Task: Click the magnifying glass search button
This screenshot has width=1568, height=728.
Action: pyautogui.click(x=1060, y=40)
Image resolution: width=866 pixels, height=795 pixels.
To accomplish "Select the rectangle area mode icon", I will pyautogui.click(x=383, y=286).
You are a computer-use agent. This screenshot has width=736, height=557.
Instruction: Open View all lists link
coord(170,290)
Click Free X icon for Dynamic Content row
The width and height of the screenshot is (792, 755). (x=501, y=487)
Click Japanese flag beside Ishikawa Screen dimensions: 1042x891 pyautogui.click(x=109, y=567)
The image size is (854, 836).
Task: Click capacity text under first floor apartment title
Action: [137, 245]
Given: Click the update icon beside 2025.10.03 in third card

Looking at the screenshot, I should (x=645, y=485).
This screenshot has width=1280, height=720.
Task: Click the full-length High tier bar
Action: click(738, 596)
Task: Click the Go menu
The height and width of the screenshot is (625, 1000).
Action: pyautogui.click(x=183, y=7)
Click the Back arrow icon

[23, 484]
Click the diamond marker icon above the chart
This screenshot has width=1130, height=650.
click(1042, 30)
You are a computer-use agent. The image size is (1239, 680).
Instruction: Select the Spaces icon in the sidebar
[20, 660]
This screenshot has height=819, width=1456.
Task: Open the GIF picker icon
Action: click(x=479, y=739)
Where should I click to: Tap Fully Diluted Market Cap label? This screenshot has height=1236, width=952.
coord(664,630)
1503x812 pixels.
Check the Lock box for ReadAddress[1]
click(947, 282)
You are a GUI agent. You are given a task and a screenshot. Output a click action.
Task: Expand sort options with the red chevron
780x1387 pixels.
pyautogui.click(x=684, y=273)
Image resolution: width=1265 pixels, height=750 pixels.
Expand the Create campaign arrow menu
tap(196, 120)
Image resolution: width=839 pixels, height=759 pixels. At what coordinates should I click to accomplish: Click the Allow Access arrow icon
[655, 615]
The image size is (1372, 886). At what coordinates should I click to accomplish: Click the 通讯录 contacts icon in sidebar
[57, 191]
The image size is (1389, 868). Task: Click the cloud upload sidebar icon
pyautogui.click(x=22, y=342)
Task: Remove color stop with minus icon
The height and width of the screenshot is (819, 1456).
▬▬▬▬▬▬▬▬▬▬
▸ **Problem requirements**:
Recast the records from the line containing "The image size is (1372, 886)." through the end of the records as a Markdown table with the columns Row and Line, leaving out any blank lines.

▸ **Result**:
| Row | Line |
|---|---|
| 1 | The image size is (1372, 886). At what coordinates should I click to accomplish: Click the 通讯录 contacts icon in sidebar |
| 2 | [57, 191] |
| 3 | The image size is (1389, 868). Task: Click the cloud upload sidebar icon |
| 4 | pyautogui.click(x=22, y=342) |
| 5 | Task: Remove color stop with minus icon |
| 6 | The height and width of the screenshot is (819, 1456). |